Wednesday, 3 September 2008

Charities and Private Companies Getting Cosy in a Prison Bed?

This article in yesterday's Financial Times reported that charities are forming consortiums with private companies to bid for new prisons in the UK.

Already NACRO has joined forces with Group 4 Securicor (G4S) and Rayner Crime Concern is teaming up with Serco. Apparently this is so that "involvement of the voluntary sector at an early stage in design and management of new jails would help improve conditions and effective resettlement of inmates" according to NACRO's Paul Cavadino. Previously charaties occasionally subcontracted things like resettlement and drug rehabilitation.

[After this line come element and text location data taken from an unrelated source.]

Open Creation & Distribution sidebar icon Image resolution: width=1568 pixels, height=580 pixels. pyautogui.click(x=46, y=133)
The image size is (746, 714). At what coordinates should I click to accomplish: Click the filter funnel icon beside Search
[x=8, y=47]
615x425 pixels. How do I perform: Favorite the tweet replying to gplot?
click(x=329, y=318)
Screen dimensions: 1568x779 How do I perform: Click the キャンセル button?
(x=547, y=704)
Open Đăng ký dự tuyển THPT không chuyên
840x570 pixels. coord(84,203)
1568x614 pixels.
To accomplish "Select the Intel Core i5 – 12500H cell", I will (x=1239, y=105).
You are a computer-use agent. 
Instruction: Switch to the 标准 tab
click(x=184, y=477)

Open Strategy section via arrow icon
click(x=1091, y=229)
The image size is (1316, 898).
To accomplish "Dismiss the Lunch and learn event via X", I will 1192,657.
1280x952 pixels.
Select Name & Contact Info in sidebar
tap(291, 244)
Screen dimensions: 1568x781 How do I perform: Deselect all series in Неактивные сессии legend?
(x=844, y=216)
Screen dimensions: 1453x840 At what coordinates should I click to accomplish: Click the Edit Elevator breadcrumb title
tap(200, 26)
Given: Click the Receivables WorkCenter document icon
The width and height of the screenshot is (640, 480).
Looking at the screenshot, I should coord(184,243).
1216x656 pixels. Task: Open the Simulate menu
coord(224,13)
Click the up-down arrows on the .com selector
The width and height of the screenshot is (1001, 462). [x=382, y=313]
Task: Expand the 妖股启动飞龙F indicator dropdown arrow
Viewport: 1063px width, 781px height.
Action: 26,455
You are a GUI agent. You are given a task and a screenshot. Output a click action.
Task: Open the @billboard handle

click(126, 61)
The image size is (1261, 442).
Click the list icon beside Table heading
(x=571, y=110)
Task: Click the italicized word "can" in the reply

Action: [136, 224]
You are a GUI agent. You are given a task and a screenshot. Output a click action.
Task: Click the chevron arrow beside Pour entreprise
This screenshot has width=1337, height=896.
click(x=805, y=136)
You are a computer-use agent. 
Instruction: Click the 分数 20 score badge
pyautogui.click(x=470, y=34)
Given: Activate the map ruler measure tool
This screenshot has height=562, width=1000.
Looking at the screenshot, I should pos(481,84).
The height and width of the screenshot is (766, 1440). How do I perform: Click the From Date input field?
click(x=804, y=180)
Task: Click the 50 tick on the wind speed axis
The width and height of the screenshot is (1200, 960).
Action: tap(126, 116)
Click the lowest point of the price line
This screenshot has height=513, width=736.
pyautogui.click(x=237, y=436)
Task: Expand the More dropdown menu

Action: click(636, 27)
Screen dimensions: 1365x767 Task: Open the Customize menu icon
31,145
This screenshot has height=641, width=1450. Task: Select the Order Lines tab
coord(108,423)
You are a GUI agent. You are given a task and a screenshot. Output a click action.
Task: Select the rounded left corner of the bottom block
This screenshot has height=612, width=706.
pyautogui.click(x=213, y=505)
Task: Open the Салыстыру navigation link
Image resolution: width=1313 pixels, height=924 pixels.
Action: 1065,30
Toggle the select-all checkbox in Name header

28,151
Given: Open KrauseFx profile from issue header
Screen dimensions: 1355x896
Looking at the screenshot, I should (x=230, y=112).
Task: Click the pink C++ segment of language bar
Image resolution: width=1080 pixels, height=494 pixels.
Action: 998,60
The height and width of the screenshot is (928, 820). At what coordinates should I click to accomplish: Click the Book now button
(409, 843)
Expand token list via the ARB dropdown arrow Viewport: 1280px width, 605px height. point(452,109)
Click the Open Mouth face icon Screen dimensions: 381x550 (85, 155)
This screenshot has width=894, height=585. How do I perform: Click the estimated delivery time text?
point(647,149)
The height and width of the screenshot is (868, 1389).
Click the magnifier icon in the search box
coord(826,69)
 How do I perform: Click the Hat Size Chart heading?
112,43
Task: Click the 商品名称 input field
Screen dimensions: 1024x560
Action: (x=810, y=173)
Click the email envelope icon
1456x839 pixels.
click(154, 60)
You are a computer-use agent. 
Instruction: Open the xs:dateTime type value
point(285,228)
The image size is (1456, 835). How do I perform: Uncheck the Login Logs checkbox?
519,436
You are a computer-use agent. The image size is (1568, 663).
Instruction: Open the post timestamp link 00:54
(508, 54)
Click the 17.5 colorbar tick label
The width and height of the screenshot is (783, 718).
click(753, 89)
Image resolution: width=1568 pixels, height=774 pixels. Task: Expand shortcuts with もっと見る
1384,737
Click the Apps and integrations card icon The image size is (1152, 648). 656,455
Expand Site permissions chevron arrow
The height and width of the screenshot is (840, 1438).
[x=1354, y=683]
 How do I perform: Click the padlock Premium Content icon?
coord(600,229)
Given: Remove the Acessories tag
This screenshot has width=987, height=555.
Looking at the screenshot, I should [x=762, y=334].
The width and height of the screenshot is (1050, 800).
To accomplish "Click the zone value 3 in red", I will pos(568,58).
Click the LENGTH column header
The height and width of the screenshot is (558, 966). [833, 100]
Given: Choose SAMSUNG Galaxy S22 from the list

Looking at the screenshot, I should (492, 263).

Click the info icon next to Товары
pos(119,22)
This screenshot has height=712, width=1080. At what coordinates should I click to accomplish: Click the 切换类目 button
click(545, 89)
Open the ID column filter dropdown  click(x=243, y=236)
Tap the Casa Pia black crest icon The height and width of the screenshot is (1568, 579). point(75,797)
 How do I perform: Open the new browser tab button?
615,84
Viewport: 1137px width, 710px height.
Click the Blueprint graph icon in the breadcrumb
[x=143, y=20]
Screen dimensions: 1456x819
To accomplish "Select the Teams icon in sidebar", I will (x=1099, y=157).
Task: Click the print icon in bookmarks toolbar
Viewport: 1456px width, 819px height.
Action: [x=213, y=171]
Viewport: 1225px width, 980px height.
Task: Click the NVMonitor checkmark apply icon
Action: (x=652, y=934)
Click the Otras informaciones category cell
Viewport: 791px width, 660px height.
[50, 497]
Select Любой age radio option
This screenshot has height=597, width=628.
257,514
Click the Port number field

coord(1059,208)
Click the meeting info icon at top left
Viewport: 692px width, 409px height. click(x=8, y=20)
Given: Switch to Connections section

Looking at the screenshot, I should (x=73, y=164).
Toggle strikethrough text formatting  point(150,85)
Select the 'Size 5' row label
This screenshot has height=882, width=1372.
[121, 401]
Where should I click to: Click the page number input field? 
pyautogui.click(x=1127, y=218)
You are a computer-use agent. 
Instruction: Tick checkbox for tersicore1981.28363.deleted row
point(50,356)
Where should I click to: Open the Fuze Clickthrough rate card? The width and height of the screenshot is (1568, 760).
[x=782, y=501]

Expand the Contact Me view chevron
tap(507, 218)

Of course this is presented as far more humane than just letting the private companies run prisons like they already do in 11 across the country. But privately run prisons are on average run worse than public sector ones and are overcrowded so why let the private sector be involved at all, if we assumed that the involvement of charities was a good thing in prisons surely this could be done in the public sector?

The article gives the game away later on when it says "Ministers believe that such building and operational models will make it politically easier to push ahead with the prison-building programme." Exactly, PFI has become so unpopular because it is a disaster waiting to happen (or alreayd happening in many places), and the involvement of charities is meant to make it seem all cute a cuddly and safe.

But there is a further question of whether charities should be involved at all. In my opinion charaties are not fully accountable to the public, but they're seen by some people as more responsive than a state bureaucracy. However, NACRO for example gets over 80% of funding from the state, so its hardly independent in that manner of it. But aren't charities supposed to have stated aims that they abide by that are supposed to guide them and in this way be accountable? NACRO's says nothing about running prisons - the nearest you get is helping people after they've been in prison to resettle.
Far better would be some form of local democratic control over prisons and indeed the whole criminal justice system.